● What is asked: Quote the lines starting at the line containing "Select the middle pagination dot" and ending at the line containing "tap(988, 148)", leaving out the pictures.

● Dataset records:
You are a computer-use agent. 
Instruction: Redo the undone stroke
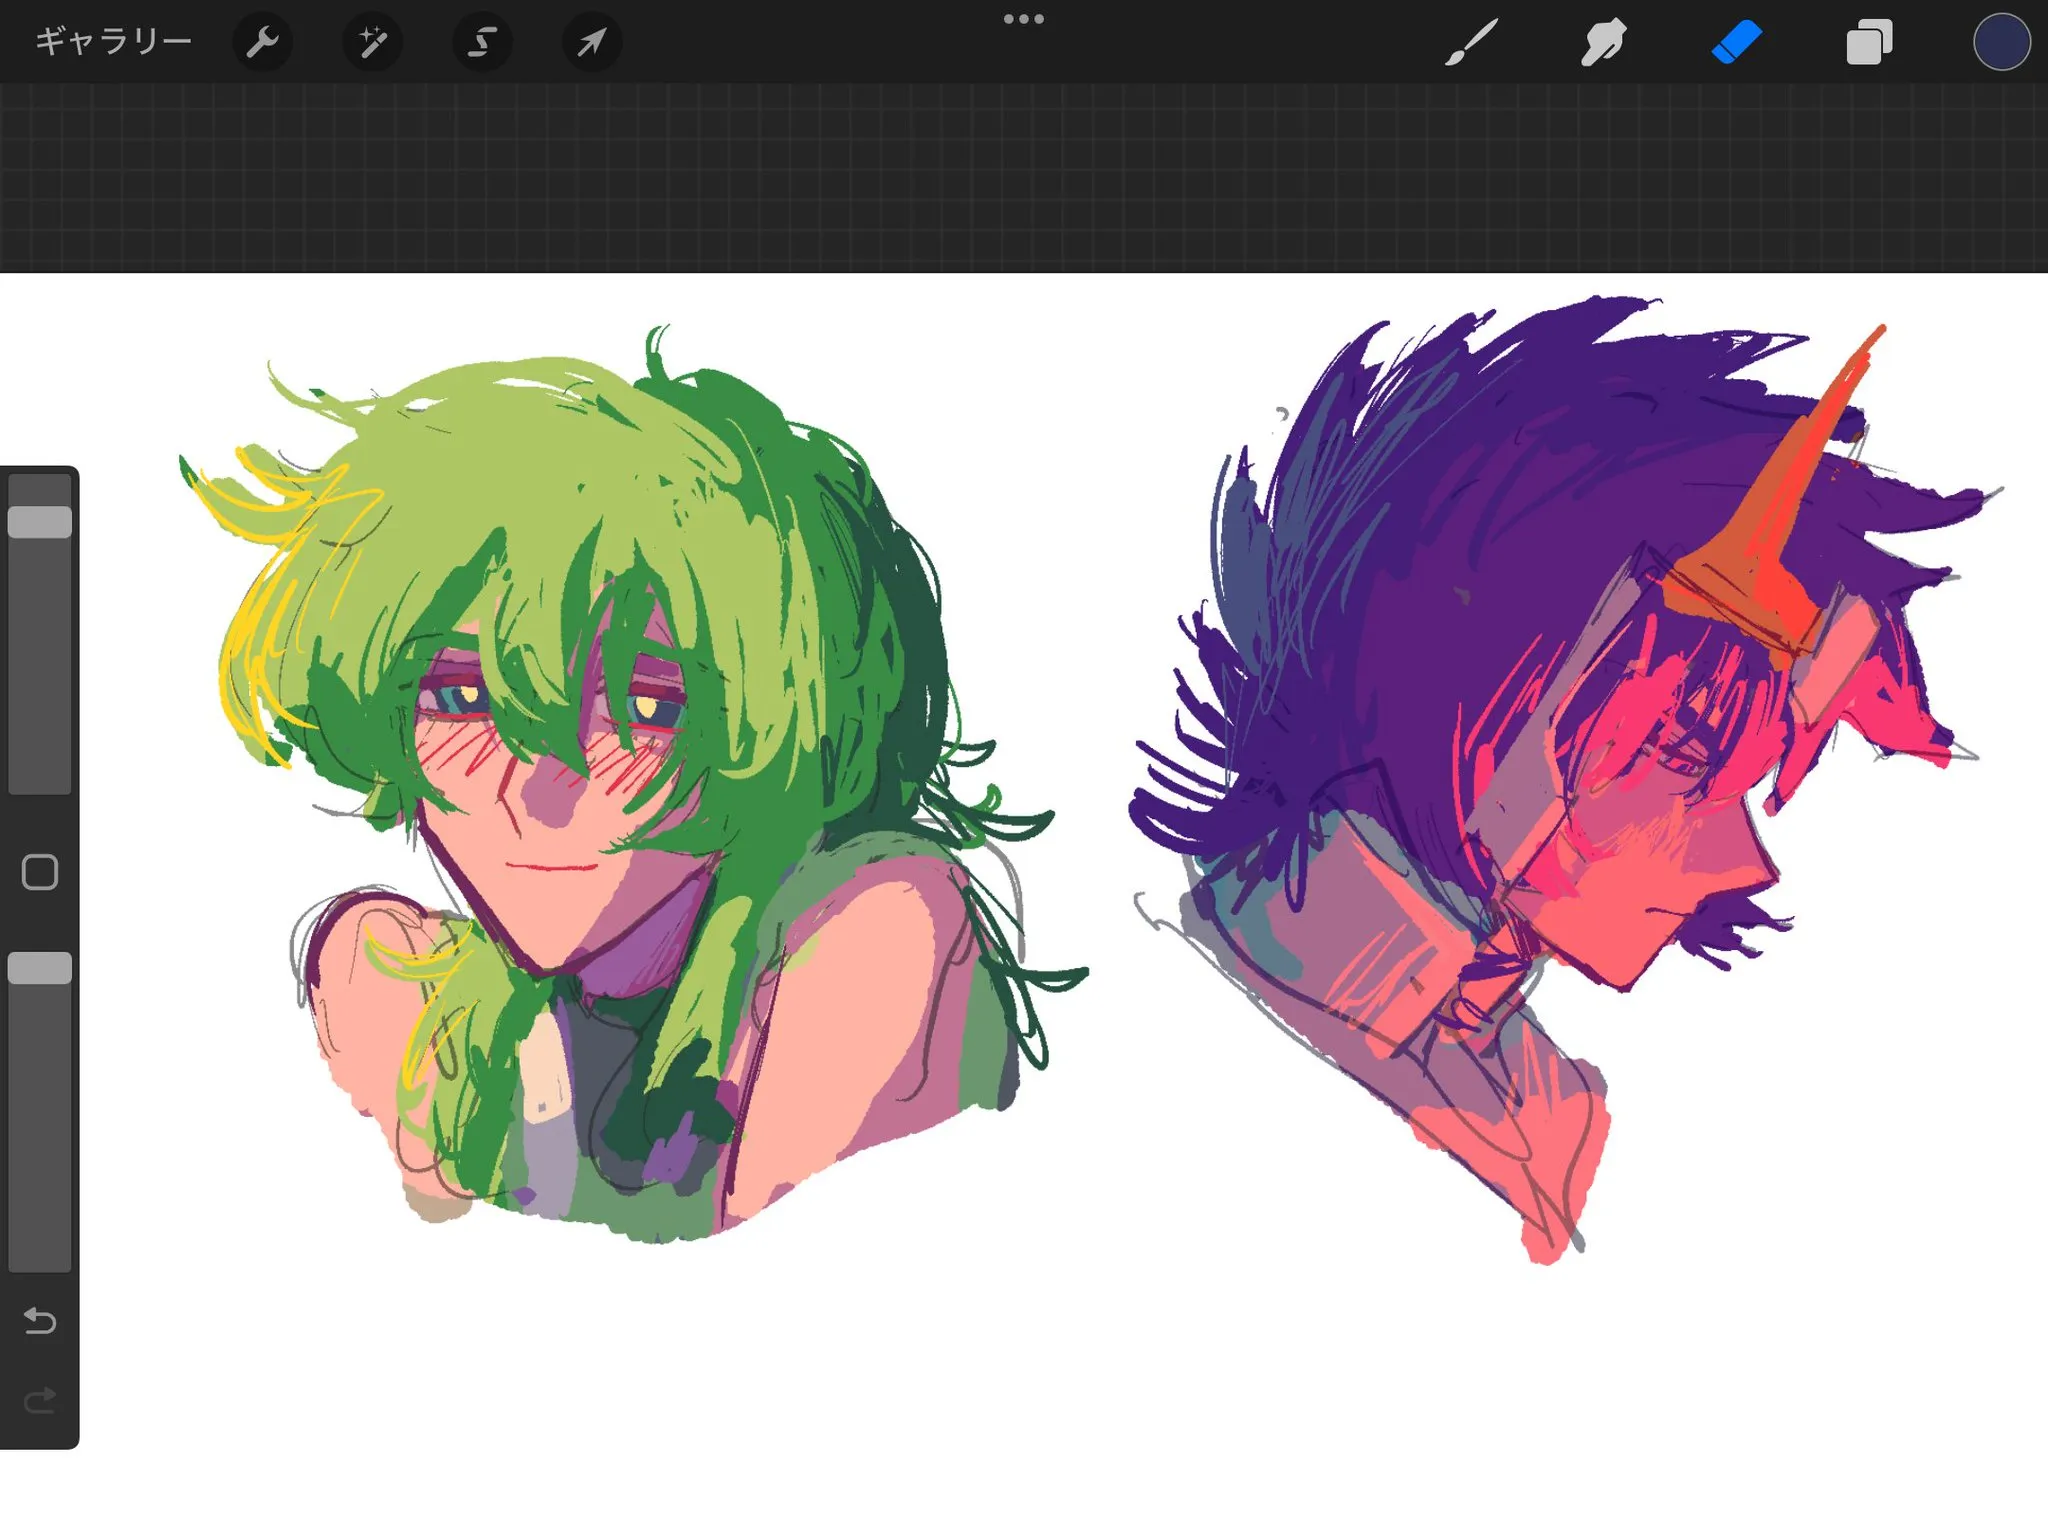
---
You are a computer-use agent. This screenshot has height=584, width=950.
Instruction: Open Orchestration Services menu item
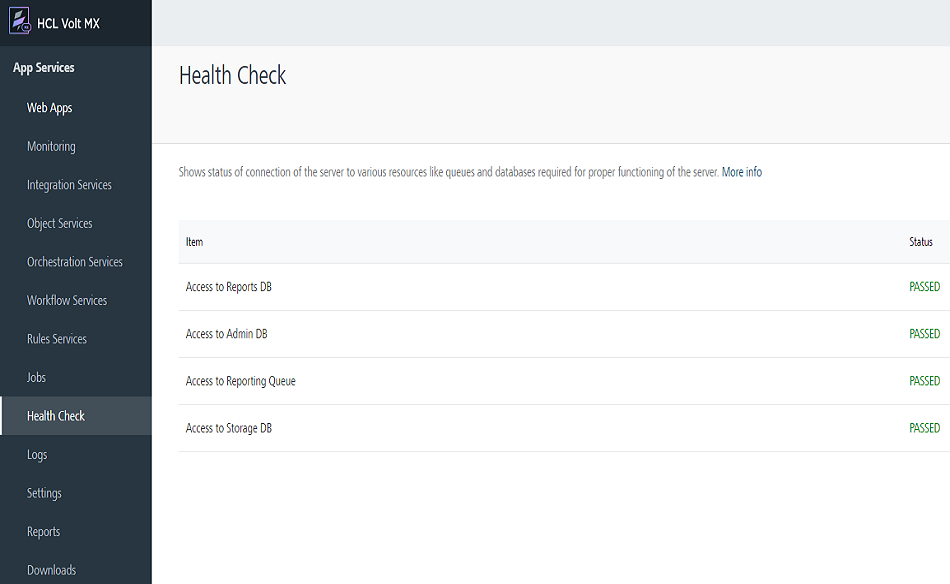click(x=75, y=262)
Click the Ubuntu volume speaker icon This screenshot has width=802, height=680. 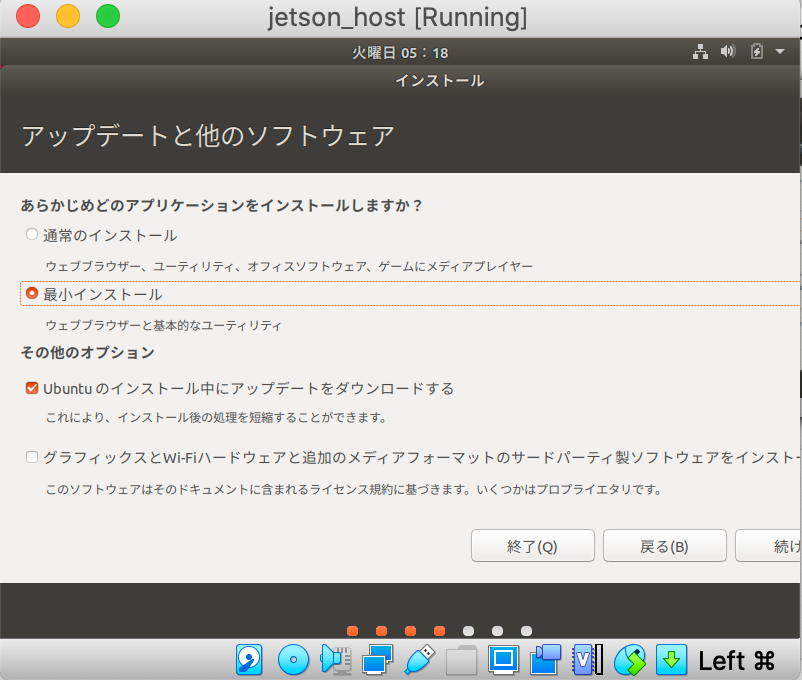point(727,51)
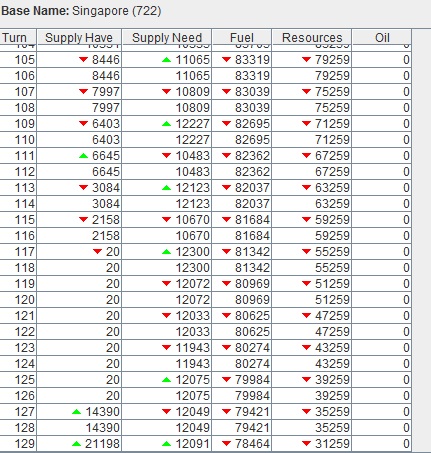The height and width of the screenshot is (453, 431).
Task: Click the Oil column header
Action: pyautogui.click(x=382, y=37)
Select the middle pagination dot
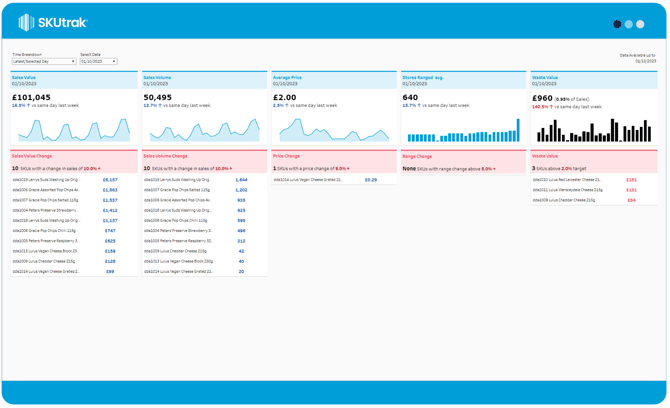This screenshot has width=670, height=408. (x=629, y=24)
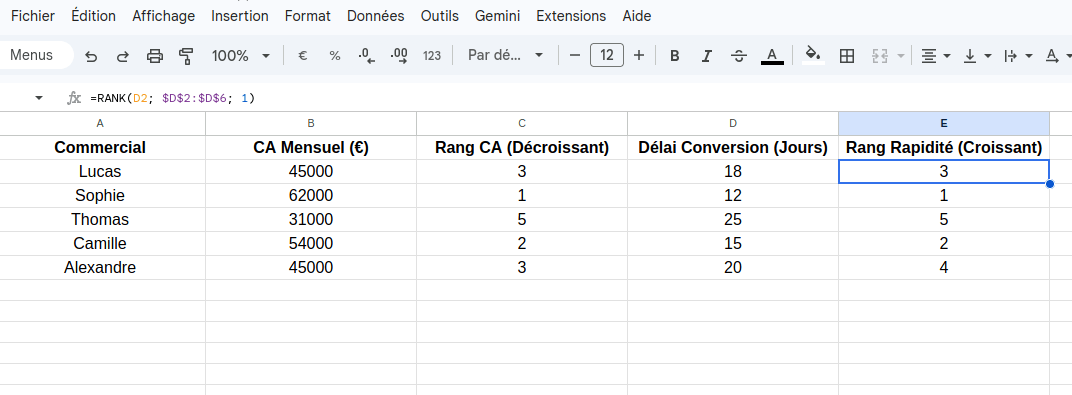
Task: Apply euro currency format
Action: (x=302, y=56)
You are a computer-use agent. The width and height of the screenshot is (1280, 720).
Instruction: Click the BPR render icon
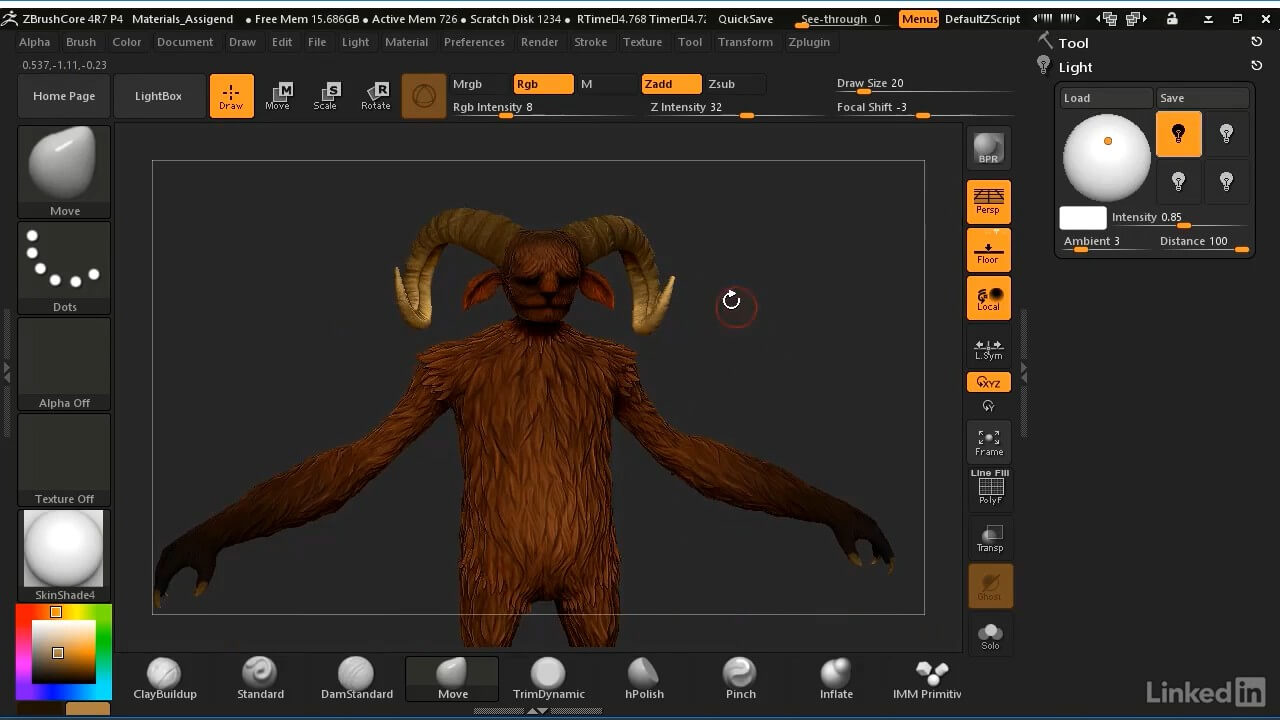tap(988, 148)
==
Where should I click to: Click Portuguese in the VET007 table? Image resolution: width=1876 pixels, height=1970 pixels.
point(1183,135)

● Problem solution:
Select the middle pagination dot
This screenshot has width=670, height=408. (x=629, y=24)
Task: Apply euro currency format
Action: (x=302, y=56)
You are a computer-use agent. The width and height of the screenshot is (1280, 720).
Instruction: Click the BPR render icon
tap(988, 148)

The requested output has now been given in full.